Items from a data source:
####################
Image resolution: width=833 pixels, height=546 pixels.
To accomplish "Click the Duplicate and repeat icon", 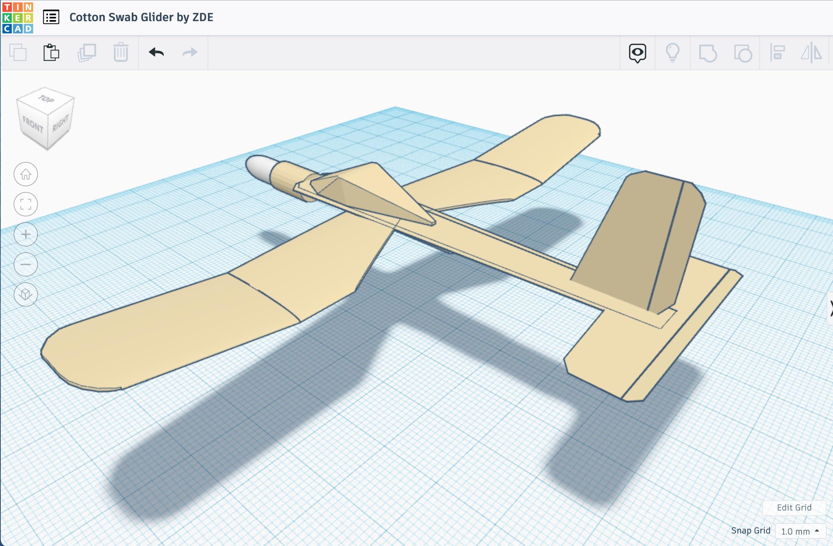I will (86, 52).
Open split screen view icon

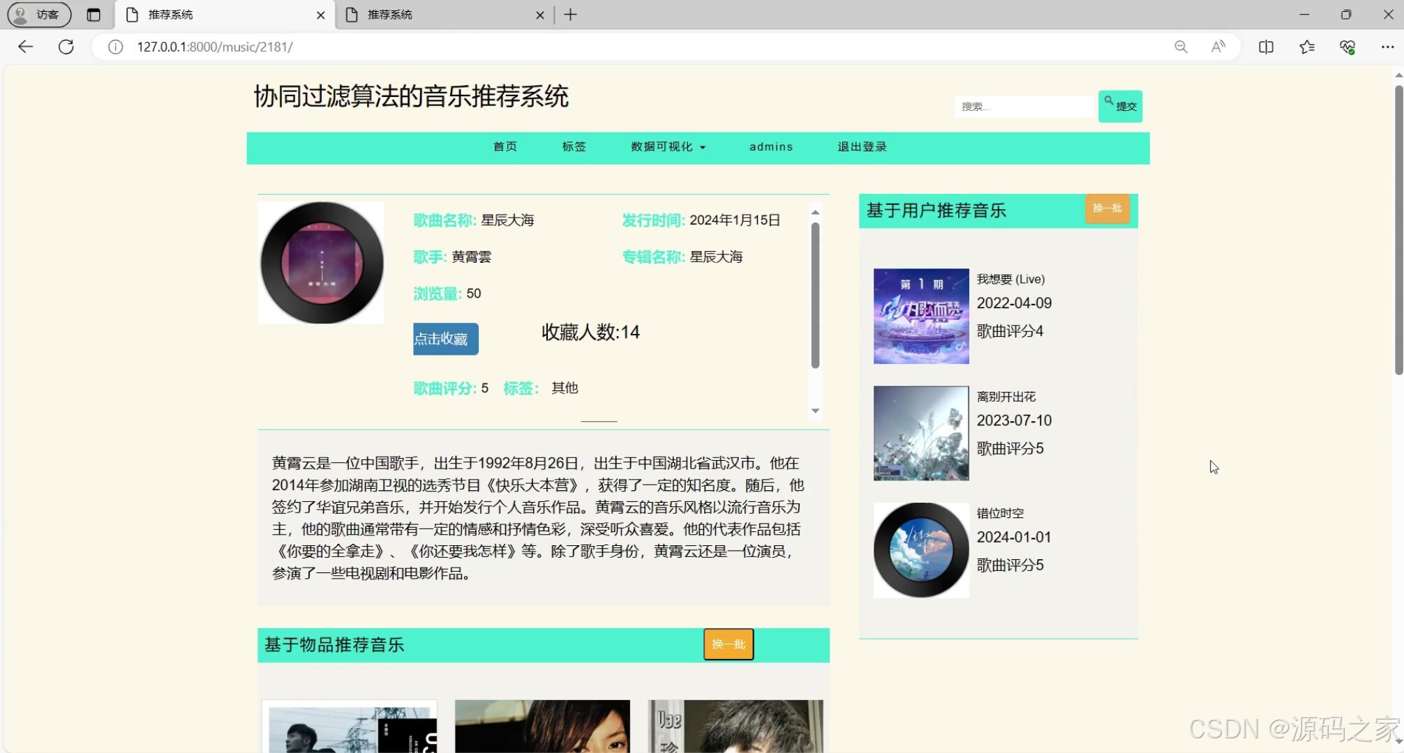(x=1265, y=47)
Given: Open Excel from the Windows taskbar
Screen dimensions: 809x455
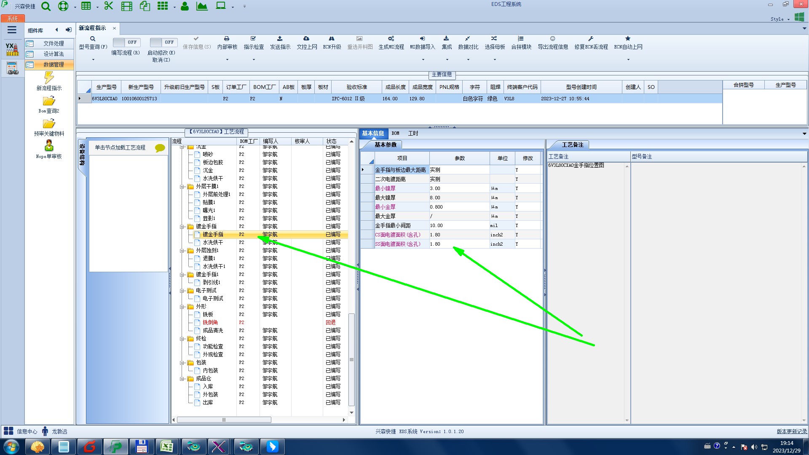Looking at the screenshot, I should click(166, 447).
####################
DIRECTIONS:
The lines from the one containing "Given: Open Excel from the Windows taskbar" to the last line of the records, both included: print exactly those and nothing else, leaving out any pictures.

ANSWER FOR THIS EXERCISE:
Given: Open Excel from the Windows taskbar
Screen dimensions: 809x455
Looking at the screenshot, I should click(166, 447).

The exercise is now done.